Die Zeit stand still, wie man so sagt.

»Haben Sie ein Gespenst gesehen?« fragte Stephen.

»Ich habe ein Muster gesehen ... und einen Plan.«

Die Lehren des Dr. Wolfgang Huber, so nahm ich an, waren eine Art extremer Erweiterung der Theorien, die hinter der kommunistischen Revolution gestanden hatten. Zerstöre das korrupte kapitalistische System, und du erhältst eine saubere, heile, von Arbeitern regierte Welt. Ein verführerischer, idealistischer Traum, der stets am meisten auf die Intellektuellen der Mittelklasse wirkte, die sowohl den Verstand als auch die Mittel hatten, ihm nachzuhängen.

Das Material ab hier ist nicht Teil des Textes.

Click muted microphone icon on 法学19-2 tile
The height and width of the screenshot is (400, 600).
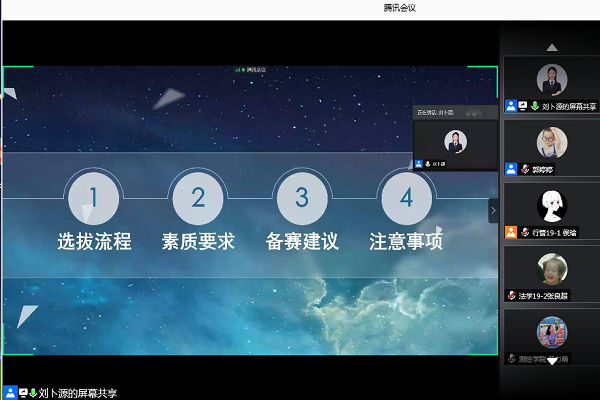tap(511, 296)
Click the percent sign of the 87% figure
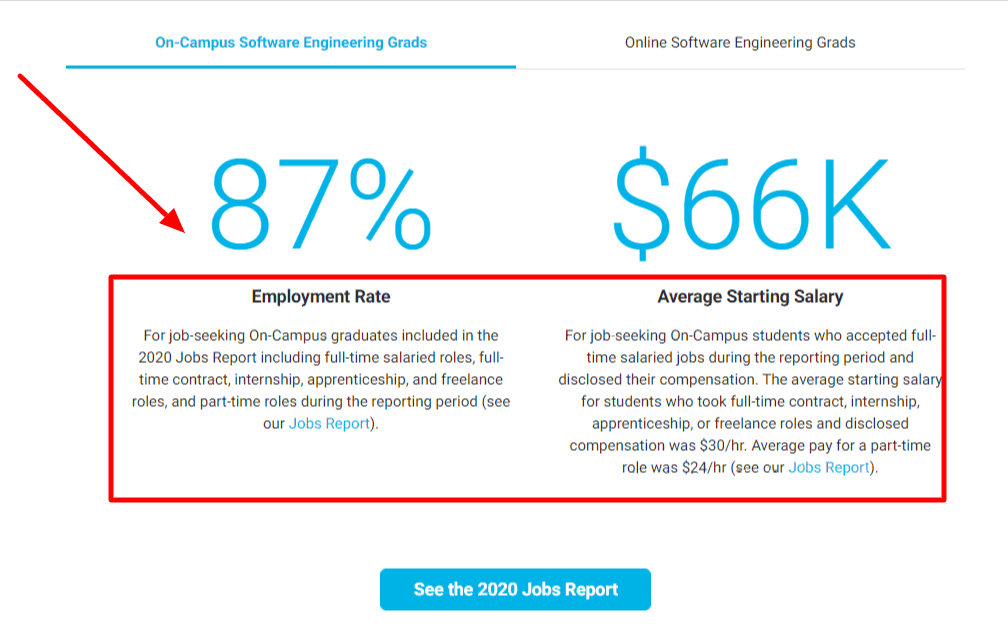This screenshot has width=1008, height=626. point(384,204)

Sogar in den Händen von Visionären hatte diese Doktrin viele Tote gefordert. Doch Leute wie Dr. Huber hatten ihr Evangelium nicht denkenden Erwachsenen gepredigt, sondern bereits verhaltensgestörten Jugendlichen, und das Resultat waren, in sich erweiternden Kreisen, die Baader-Meinhof-Sympathisanten, der palästinensische Schwarze September, die Irisch-Republikanische Armee, die Argentinische ERP und die japanische rote Armee gewesen, mit unzähligen Abkömmlingen wie den Kroaten, den Süd-Molukkern und den Basken.

Bei der Olympiade in München war sich die Welt mit einem Schock der Existenz der aufgehenden Saat bewußt geworden.

Acht Jahre später, bei der Moskauer Olympiade, plante jemand, die Ernte einzubringen.